The LAM Foundation - LAM Research
The LAM Foundation began in 1995 with a "Journey of a Thousand Miles". The roadmap that we have charted for our journey to find an effective treatment for LAM is simple: gene, protein, pathway, target, trials, and therapy. The Foundation began funding research in 1996 and the first step was achieved in 2000 with Dr. Elizabeth Henske's discovery of the importance of tuberous sclerosis genes in LAM. Dr. Vera Krymskaya then showed us in 2003 that the TSC cellular pathway was dyregulated in LAM cells from patients and that LAM cell growth was inhibited by rapamycin. Drs. Ray Yeung and David Kwiatkowski demonstrated that tumors in mice and rats with tuberous sclerosis shrunk on rapamycin, and based on his laboratory data, Dr. Richard Lamb from England first uttered the heretical suggestion that we might treat LAM patients with rapamycin. The discoveries of these LAM Foundation-funded scientists, and those of countless other partners in the tuberous sclerosis and Drosophila biology fields, has now brought our destination into focus.

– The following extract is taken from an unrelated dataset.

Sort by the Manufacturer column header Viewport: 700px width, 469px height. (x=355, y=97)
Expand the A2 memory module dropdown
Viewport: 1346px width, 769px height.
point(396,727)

Promising molecular targets that are ready for testing in clinical trials have been identified, many of which are addressable with drugs that are FDA-approved for other indications. Research funded by The LAM Foundation is therefore focused on the development and validation of drug targets, prioritization of compounds for testing, and facilitation and implementation of phase I /phase II clinical trials.